Lee introduced the Non-Disclosure Orders (NDO) Fairness Act in response to the Biden administration’s 2022 Arctic Frost investigation, in which FBI and Justice Department officials seized the phone records of more than a dozen Republican lawmakers in a bid to charge President Donald Trump with having interfered with the 2020 presidential election. Efforts to prevent the federal government from once again seizing phone records without notifying the subject or obtaining a warrant picked up steam at the end of last year, when the Senate Judiciary Committee unveiled evidence that then-special counsel Jack Smith had targeted a group of GOP lawmakers and more than 400 Republican organizations and individuals.

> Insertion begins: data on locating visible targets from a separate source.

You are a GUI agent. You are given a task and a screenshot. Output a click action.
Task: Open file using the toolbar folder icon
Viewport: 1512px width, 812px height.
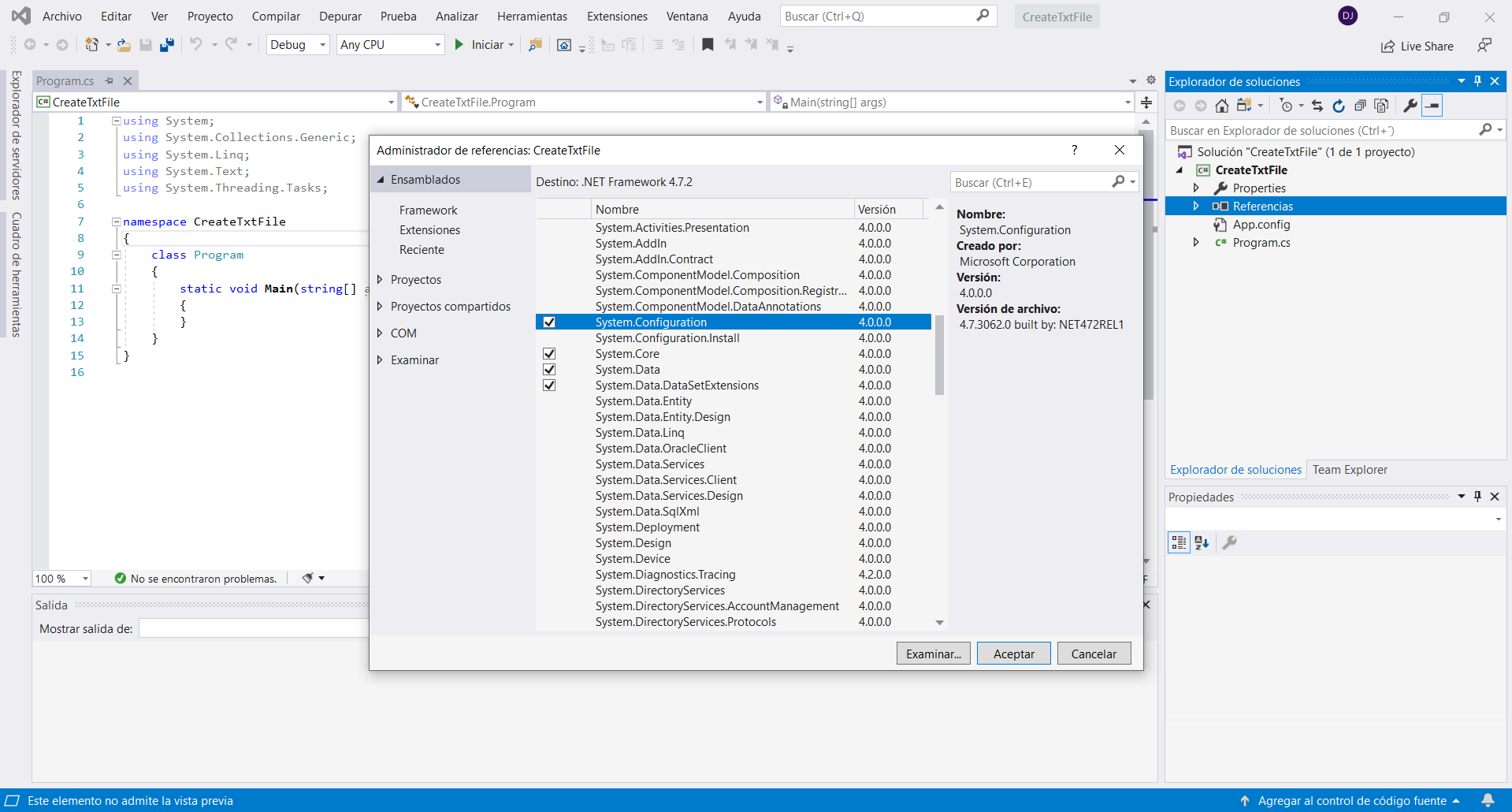(124, 45)
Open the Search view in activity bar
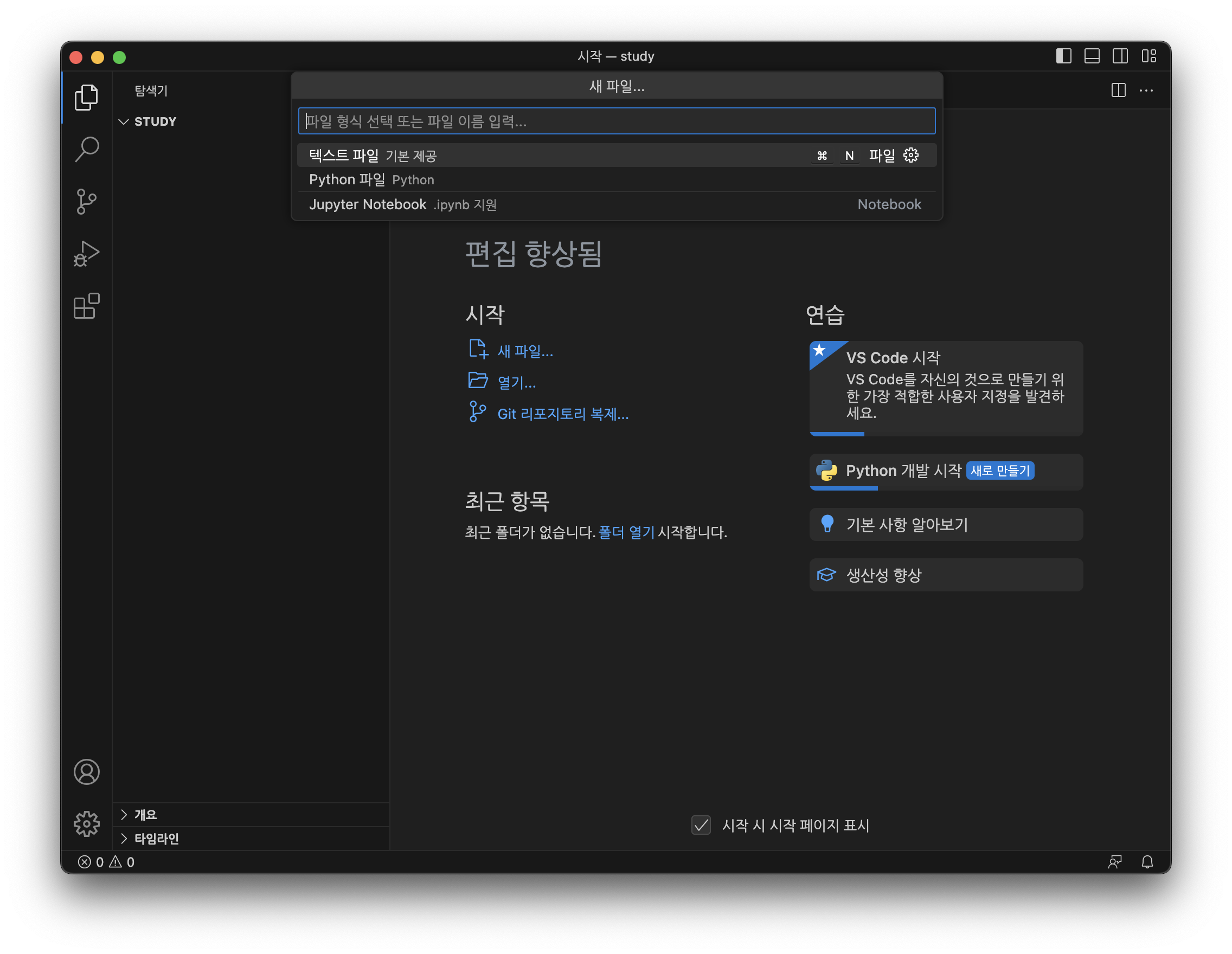Viewport: 1232px width, 954px height. tap(86, 150)
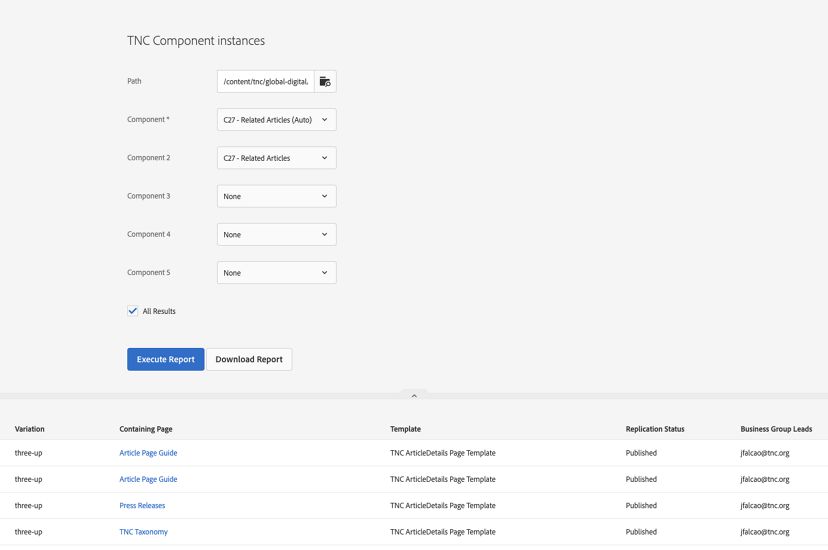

Lee’s NDO Fairness Act would neuter the federal government’s ability to clandestinely seize electronic information like emails and text messages using a gag order—the titular Non-Disclosure Order—that prohibits phone carriers from informing subjects that their private data had been accessed, ensuring that no future presidential administration can spy on political opponents.
“The government should not be able to hide domestic spying activities behind Non-Disclosure Orders, especially outrageous partisan abuses like Arctic Frost,” Lee told the Washington Free Beacon in a statement. “Any government search for personal digital information should meet established constitutional standards more closely aligned with the rules governing physical searches, where notice is typically required.”
In addition to limiting the use and duration of secrecy orders, the legislation would ensure that federal prosecutors provide the courts with written justifications for their actions. NDO requests would expire after 90 days, similar to physical search warrants, and allow phone providers to challenge the orders in court.
The Trump administration is “fully on board” with the bill because it does not “want a future Democratic Department of Justice led by [Minnesota attorney general] Keith Ellison to use NDOs to target Republicans,” an administration official told the Free Beacon. NDO reform efforts, the official added, have “always been close to passing but didn’t quite have enough momentum in prior Congresses. Now, it likely does with Arctic Frost.”
Lee’s bill is the Senate’s version of similar legislation that passed the House of Representatives in a bipartisan 2022 voice vote but failed to make its way through the upper chamber of Congress, which was then controlled by Democrats. This iteration counts Sen. Chris Coons (D., Del.) as a co-sponsor, and a second Trump administration official said bipartisan support for the bill provides a “rare opportunity” to remedy the problem.
“If Jack Smith can do it, the next one can do it, and that’s what we’re worried about,” that official told the Free Beacon.
House Judiciary Committee chair Jim Jordan (R., Ohio), who also chairs its Subcommittee on the Weaponization of the Federal Government, told the Free Beacon that Smith’s abuse of secret orders set a dangerous precedent that lawmakers from both parties are now trying to remedy.
“The NDO Fairness Act takes a critical step to rein in this surveillance overreach,” Jordan said. “It forces the government to justify how long the order can last and makes sure those affected are notified.”